> Exercise aim:
Copy the lines below exactly. No picture goes into the copy.

> Records provided:
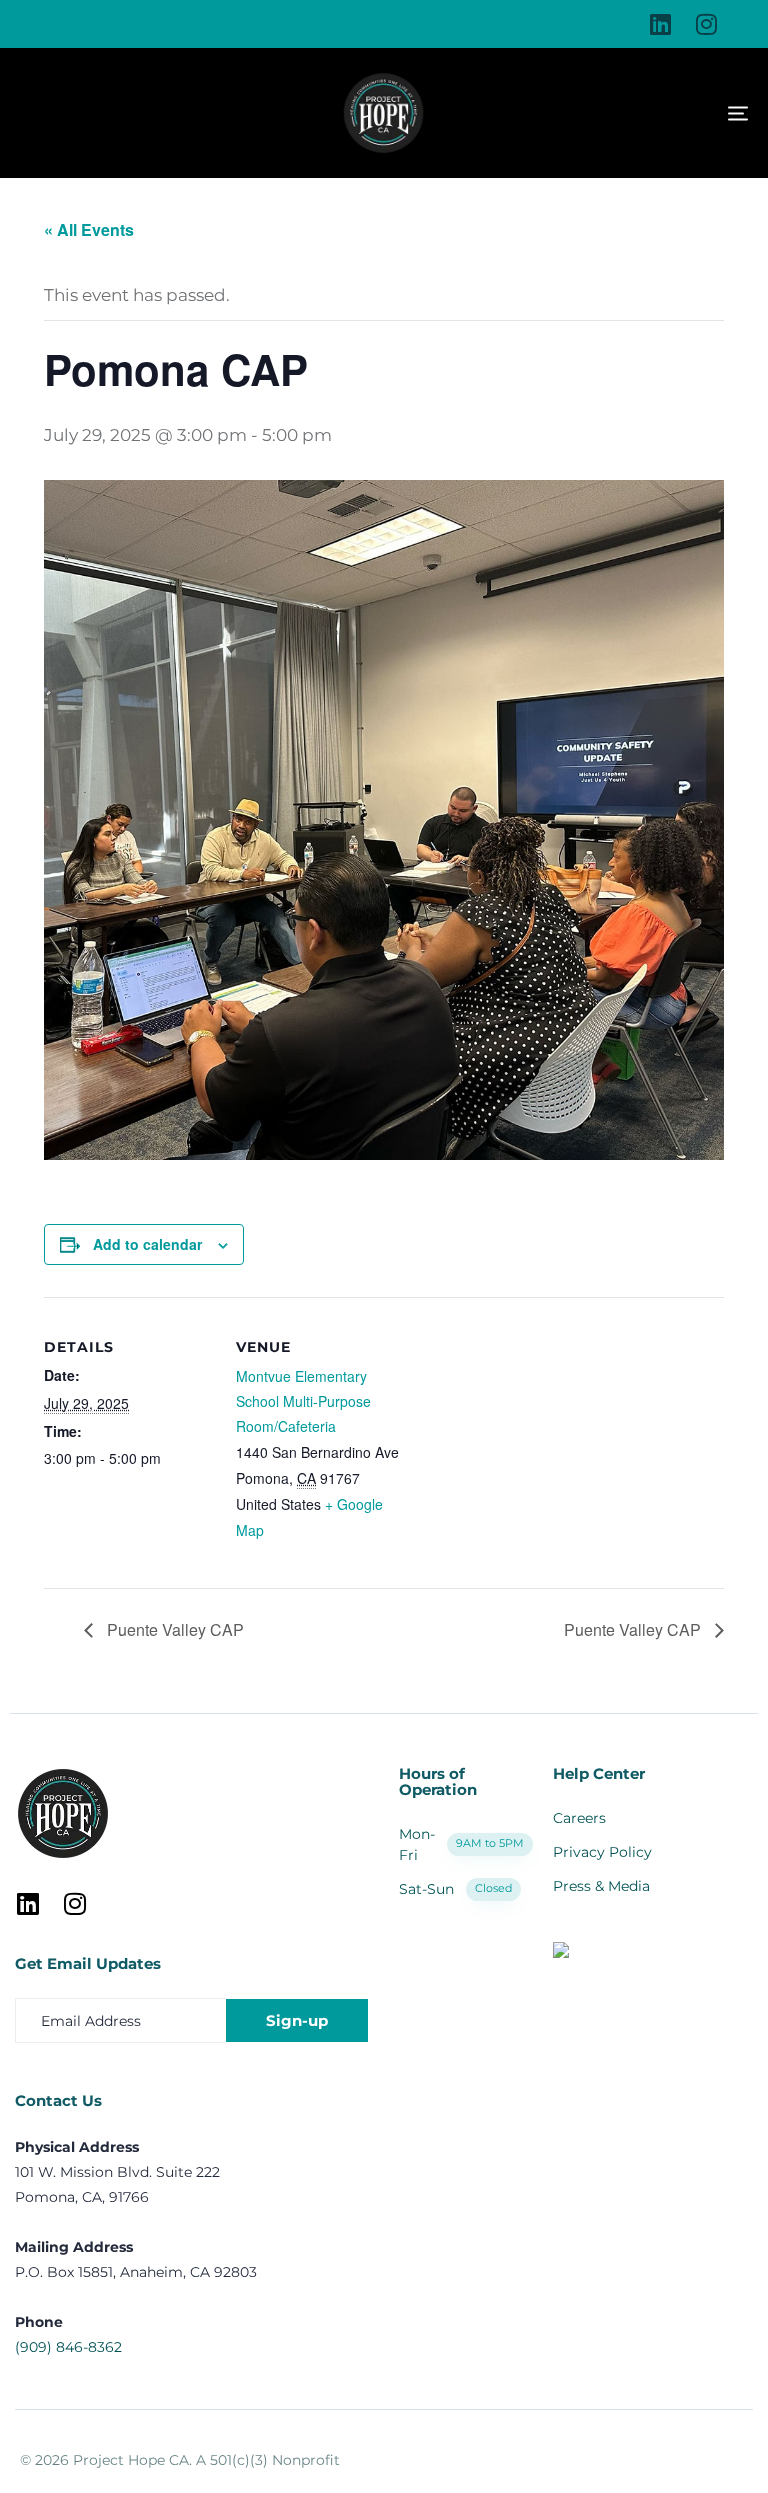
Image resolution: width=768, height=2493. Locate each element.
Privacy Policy (602, 1852)
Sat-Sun (455, 1889)
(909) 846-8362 (68, 2347)
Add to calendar (147, 1244)
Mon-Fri (461, 1844)
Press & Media (601, 1886)
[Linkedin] (660, 24)
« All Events (89, 229)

> Response box:
Image resolution: width=768, height=2493. Locate each element.
Privacy Policy (602, 1852)
Sat-Sun (455, 1889)
(909) 846-8362 (68, 2347)
Add to calendar (147, 1244)
Mon-Fri (461, 1844)
Press & Media (601, 1886)
[Linkedin] (660, 24)
« All Events (89, 229)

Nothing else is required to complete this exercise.